(Not a book review)
C.S. Lewis thought that hell was in the minds of those who are there, while heaven is actual reality since it is union with God. Many atheist say they are realist, I guess that means that those who believe in the Transcendent are not. I think it is a silly notion, to call oneself a realist. Actual reality, the understanding of what reality is all about is something each is trying to seek, but never really finds. We are such interior creatures, everything is processed from our own subjective inner world that to say one is a realist over and against someone else is in fact one of the most unrealistic things anyone can do in my opinion.
In the book “The Great Divorce”, C.S. Lewis deals with this notion of reality. At the beginning of the book he finds himself in a huge city, a dreary place, that seems real yet he lets us know that it is not really. For in this dreary town there is perpetual drizzle, and the homes, shops and book stores cannot stop it. There is no one around, so he walks about making the funny statement that the neighborhoods are of the sort that sells Aristotle in their book shops.
He finds out later that the reason there is no one around is that as soon as one ‘thinks’ up his house, he has a quarrel with his neighbor and moves away, so the town as it expands and gets bigger seems to be empty because no one can put up with anyone else. In time he finds a bus stop and some people were there lining up to board a bus. Even though there will be plenty of room on the bus the men and women are fighting and pushing to get a good place in line. On the bus as they where going on their trip to the outskirts of heaven there was constant fighting and even gun fire in the bus, but of course no one was hurt, they are already dead.
When they get to the outskirts of heaven it is not a very comfortable place. Too bright, walking on the grass is like walking on glass, very painful, for they are lighter than the grass, less substantial there than, well, everything. In fact they can hardly be seen at all, like ghost there, though in the town they just left, they seemed to be very real.
The book allows us to eavesdrop on the encounters by the travelers meeting with those who live up in the mountains. So each person on the bus meets someone that they knew on earth and have a conversation.
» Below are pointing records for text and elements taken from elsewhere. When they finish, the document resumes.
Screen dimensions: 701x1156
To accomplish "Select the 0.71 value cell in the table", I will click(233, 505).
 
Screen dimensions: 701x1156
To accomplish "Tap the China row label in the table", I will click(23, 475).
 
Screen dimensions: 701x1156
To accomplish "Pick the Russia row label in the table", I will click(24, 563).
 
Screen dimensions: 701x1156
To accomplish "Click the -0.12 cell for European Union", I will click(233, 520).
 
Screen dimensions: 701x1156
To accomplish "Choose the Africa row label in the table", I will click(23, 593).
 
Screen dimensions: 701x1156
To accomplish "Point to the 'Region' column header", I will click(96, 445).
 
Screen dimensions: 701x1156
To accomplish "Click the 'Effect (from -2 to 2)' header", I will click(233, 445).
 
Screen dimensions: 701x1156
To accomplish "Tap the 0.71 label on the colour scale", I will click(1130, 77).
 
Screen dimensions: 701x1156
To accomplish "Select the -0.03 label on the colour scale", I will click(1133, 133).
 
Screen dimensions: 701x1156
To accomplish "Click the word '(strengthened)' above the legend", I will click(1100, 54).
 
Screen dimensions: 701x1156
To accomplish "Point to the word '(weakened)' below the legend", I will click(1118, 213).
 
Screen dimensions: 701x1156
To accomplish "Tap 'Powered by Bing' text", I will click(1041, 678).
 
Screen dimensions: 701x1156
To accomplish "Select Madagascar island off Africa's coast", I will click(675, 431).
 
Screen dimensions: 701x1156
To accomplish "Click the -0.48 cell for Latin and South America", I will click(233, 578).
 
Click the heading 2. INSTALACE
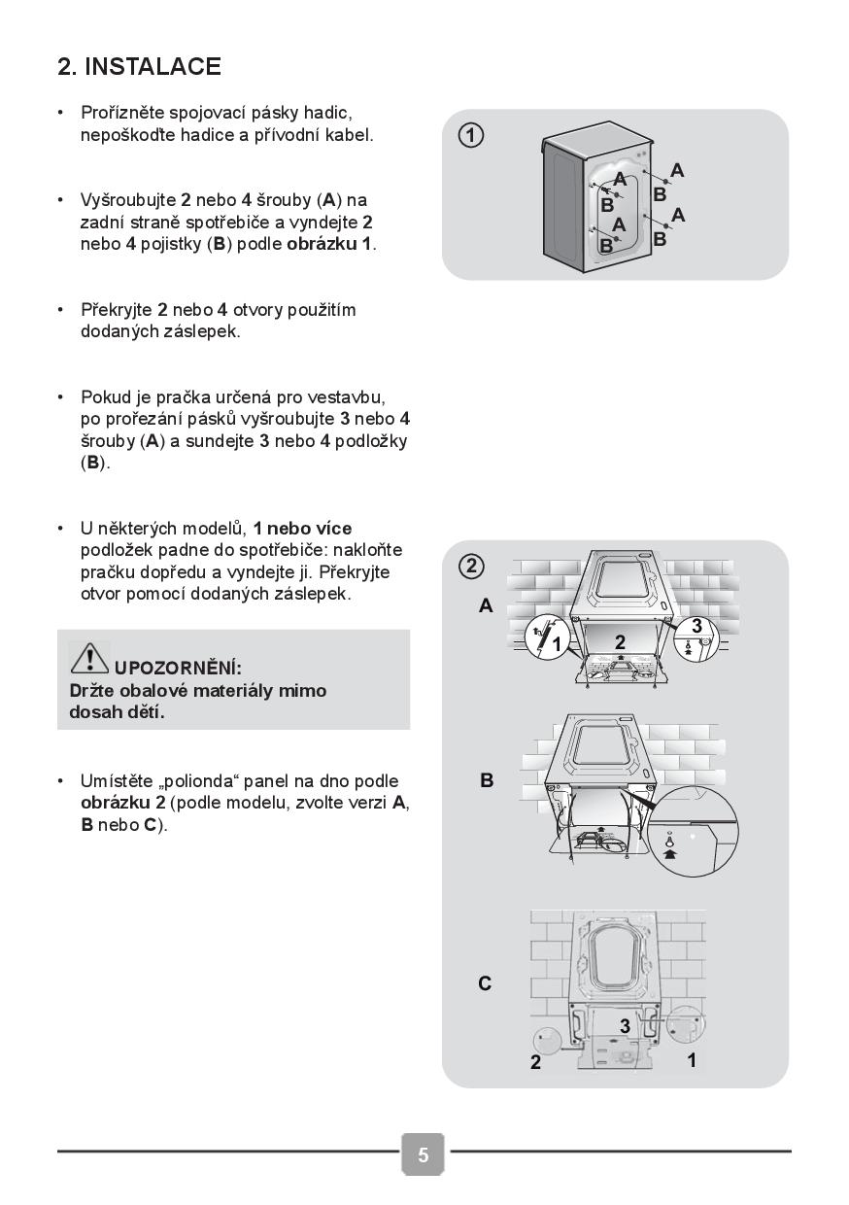[139, 67]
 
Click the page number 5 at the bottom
[424, 1154]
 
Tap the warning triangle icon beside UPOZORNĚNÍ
[89, 659]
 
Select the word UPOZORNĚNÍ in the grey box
[178, 669]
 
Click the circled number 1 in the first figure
[471, 136]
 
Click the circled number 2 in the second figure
[471, 566]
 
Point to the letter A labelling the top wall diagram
[486, 606]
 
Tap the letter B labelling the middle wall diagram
[487, 780]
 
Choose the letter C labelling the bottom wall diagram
[486, 983]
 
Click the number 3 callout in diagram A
[696, 627]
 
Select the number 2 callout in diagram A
[620, 641]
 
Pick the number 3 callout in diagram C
[625, 1026]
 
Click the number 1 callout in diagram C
[692, 1060]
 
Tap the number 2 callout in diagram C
[535, 1063]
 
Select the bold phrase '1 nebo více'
[302, 529]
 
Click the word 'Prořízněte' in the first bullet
[123, 114]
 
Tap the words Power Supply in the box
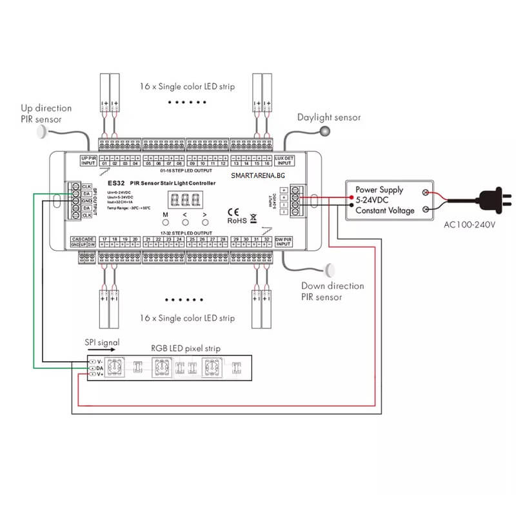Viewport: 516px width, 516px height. click(x=379, y=190)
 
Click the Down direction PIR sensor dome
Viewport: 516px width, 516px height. click(x=333, y=269)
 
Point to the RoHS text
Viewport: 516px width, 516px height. click(x=236, y=220)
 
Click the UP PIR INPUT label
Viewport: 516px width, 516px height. click(x=88, y=160)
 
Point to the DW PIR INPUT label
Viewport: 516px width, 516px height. click(x=284, y=242)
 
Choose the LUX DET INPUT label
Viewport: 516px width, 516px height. click(x=284, y=160)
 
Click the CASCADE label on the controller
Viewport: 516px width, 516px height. click(x=83, y=239)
The central point of the conversation is to convince/invite those from the town to come with them up the mountain. Some do and some don’t. The book is a good read and so I recommend that the book be read and more than once. Each reading takes the reader deeper into the central point of the tome. It is entertaining as a story. Deeply insightful in human psychology and deals with some deep spiritual truths about our freedom and how we can misuse it and self create ourselves into something quite nasty actually. The conversations bring this to light and of course I would think most who read the book can see themselves in each character. Some do choose to stay, but only after a painful struggle to accept anther way, a broader way, a more real way to deal with the actual truth of the matter.
At the end of the book, as those going back to hell, for that is what it was, were getting on board the bus, C.S. Lewis met George McDonald and conversed with him. They talked about free will, how we choose, and how evil can never blackmail reality into shrinking into their small world. For hell was not real, it was an empty illusion that those in that state choose over the brightness of reality. No one on the bus had an ounce of humor about themselves but deadly serious in their choices and final embracing freely their fate of living in the ever expanding city that was in reality a ghost town, without real substance.
Before C.S. Lewis got back on the bus, George asked him how the trip was. Well it was a long trip and he guess it will be a long trip back there. “Is it hell?” Lewis asked. “Well if one stays there freely it is hell. If they accept the invitation to death to self and greater joy, it was purgatory” George responded.
George started looking into the grass that they were standing on. Then he knelt down and asks C.S. Lewis to come and look. As he knelt down he pointed to a very small crack in the soil, tiny, and said: “This is where hell is, it is actually very small and without any real substance.”
Heaven is real and can be harsh to those who don’t want it. Clinging to a way of being can consume the humanity of those who do not want to be released or accept mercy and healing. They have themselves, the one thing they loved, they become their sin, it eats them for eternity, and it is an eternal journey of desegregation, of becoming less and less human. While reality calls us to become ever more human into the very likeness of Christ Jesus, the Word that was present at the beginning and called into being all that is.
The story is of course about each of us I believe and how deeply important our little choices are everyday. When I read the book, I see myself in all of the characters, and see the games I can play in order to not to face the truth of the matter. One truth is this, I choose, the choice can be from a deep place of freedom, or from an instinctive reaction that is easy to make but disastrous in the long run, but a choice none-the-less. Our past and our hurts can influence us, but to allow them to control us is like driving a car without a steering wheel. We make ourselves in victims and build our own interior prison. It is difficult, or can be, to let go of that.